═══ Estratto della fonte ═══

Si racconta che, dopo il terremoto del Friuli, lo spaesamento psicologicamente più duro, alla soglia della insostenibilità, fosse rappresentato dalle sia pur piccole modifiche che le scosse avevano provocato sui profili delle creste montagnose: forme e strutture certo fra le più familiari, quotidiane e domestiche; ma nello stesso tempo le figure della permanenza, i simboli di una resistenza caparbia dell’esistente alla furia entropica della precarietà e del caduco. Direi anzi, grazie a questo esempio, che la forza di quanto Freud chiamava “il perturbante” è proporzionale proprio all’abitudine, alla consuetudine, alla assuefazione, alla banalità percettiva della forma che viene in qualche modo modificata, scomposta, disturbata da un evento naturale o dalle molestie blasfeme dell’artista. È il caso dei cosiddetti “ready– made aiutati” creati in grandi quantità dai dadà e dai surrealisti. Vi è un qualcosa di più “perturbante” del metronomo di Man Ray con l’occhio ritmicamente oscillante, l’Indestructible Objet del 1921?

═══

▶ **Da svolgere**
1. Stabilisca se le seguenti affermazioni concordano con il brano sul perturbante, rispondendo sì o no e citando fedelmente le parole decisive: (a) i ready-made aiutati furono realizzati in grandi quantità dai dadà e dai surrealisti; (b) la forza del perturbante si attenua quanto più la forma modificata è abituale; (c) l'oggetto di Man Ray con il metronomo risale al 1921.
2. Prosegua il brano sul perturbante dopo la domanda sul metronomo di Man Ray con cui esso termina.

═══ Dati riportati ═══

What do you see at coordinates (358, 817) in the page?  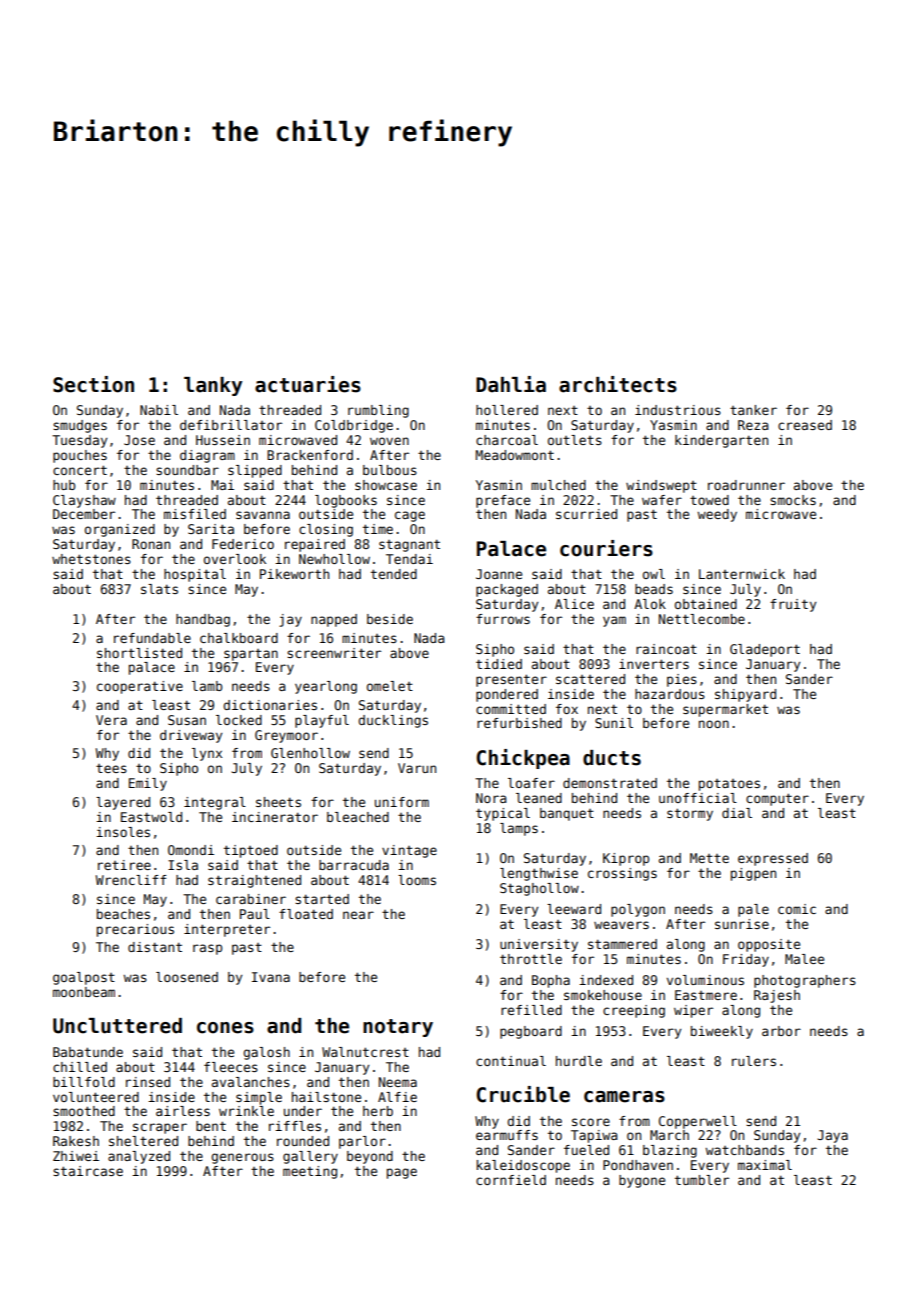 I see `bleached` at bounding box center [358, 817].
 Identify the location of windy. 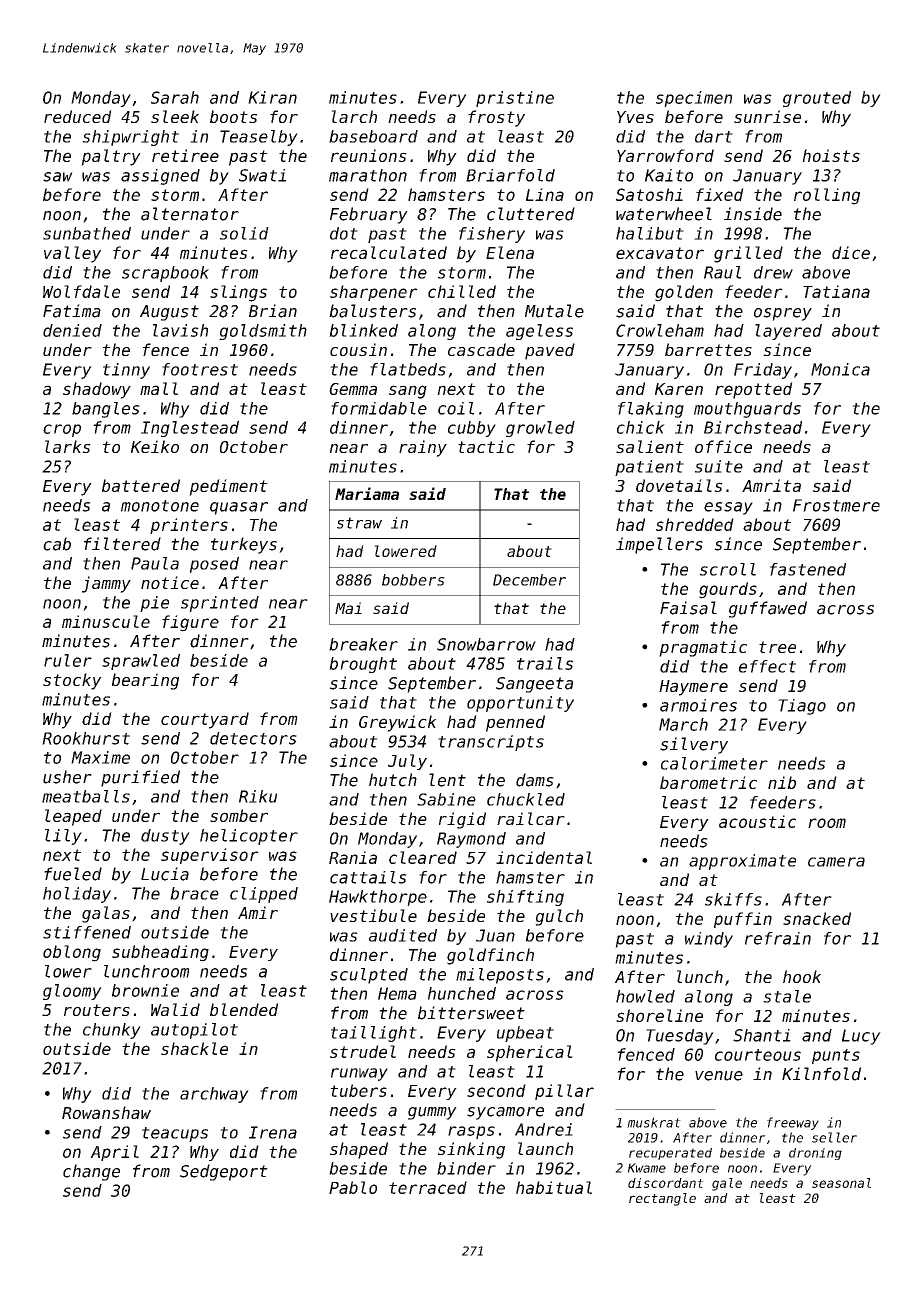
(709, 940).
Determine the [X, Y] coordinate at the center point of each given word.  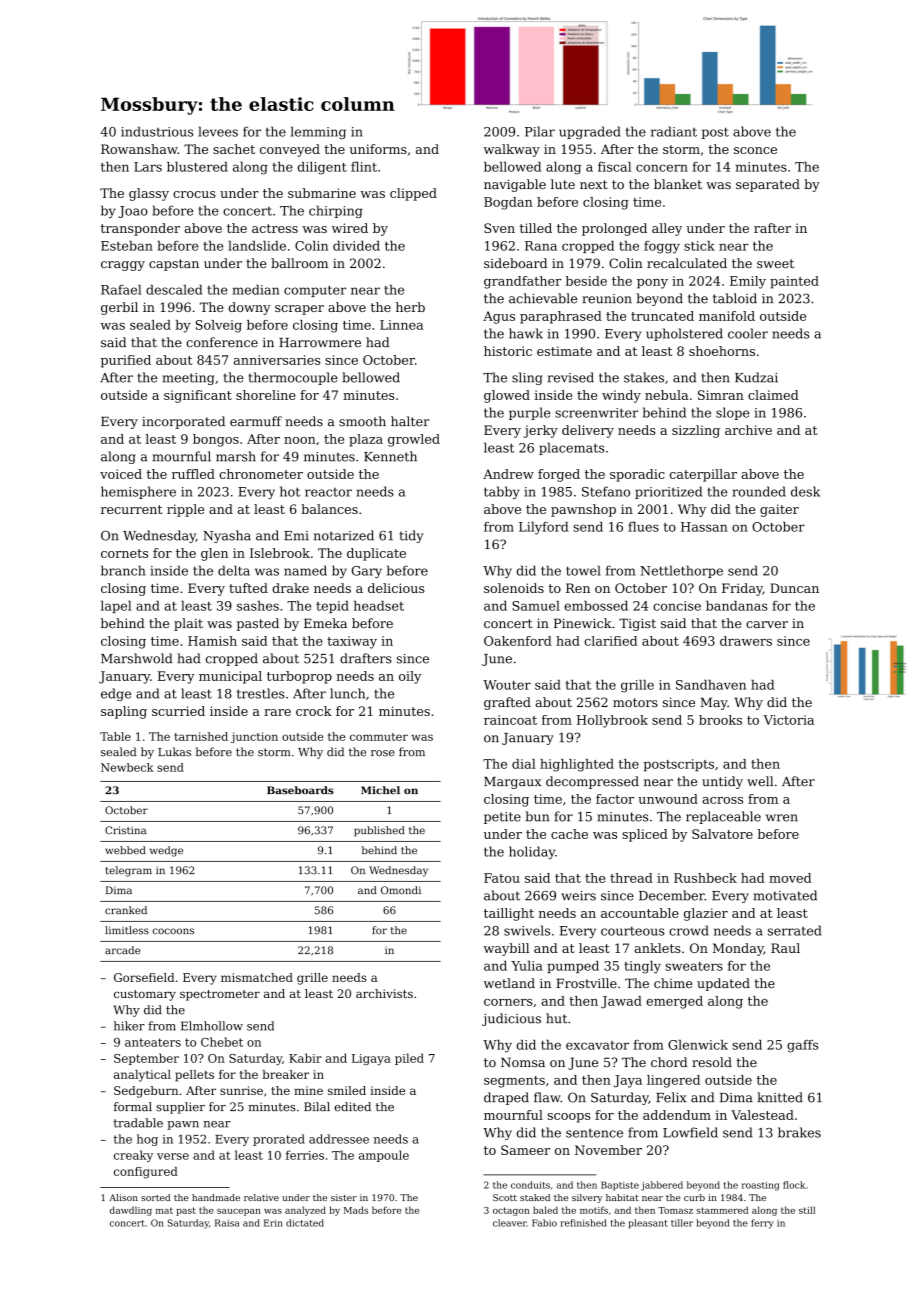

═══

▶ **Le risposte**
1.
(a) Sì: "creati in grandi quantità dai dadà e dai surrealisti".
(b) No: "è proporzionale proprio all’abitudine, alla consuetudine, alla assuefazione, alla banalità percettiva della forma".
(c) Sì: "l’Indestructible Objet del 1921".

2.
La luna è il ready–made di Edoardo Romagnoli, “aiutato”, cioè spinto leggermente oltre il crinale delle percezioni acquisite e consunte verso barlumi di memorie remote o di arcane predizioni. Pur avendo come punto di partenza, assecondando, anzi esaltando con una decisa e intensa sensibilità contemporanea, il nucleo simbolico, archetipico irriducibile di questa diafana e solitaria presenza/assenza notturna. Intendo dire il suo statuto così singolare di ambivalenze irrisolvibili: di sorgente di luce e di riflesso passivo, di vassallo e di rivale della terra, di nemico delle tenebre e di indicatore delle loro profondità; ma soprattutto l’ambivalenza radicale di presenza/ assenza, esserci e mancanza, perdita e ritrovamento. L’alternarsi e l’inseguimento perpetui di epifanie e di aphanisis, che è poi la sospensione di un’attesa indefinita, quell’appuntamento sempre ripreso e sempre mancato col tempo, la cui consapevolezza aveva segnato, per Walter Benjamin, la fine della sua infanzia berlinese.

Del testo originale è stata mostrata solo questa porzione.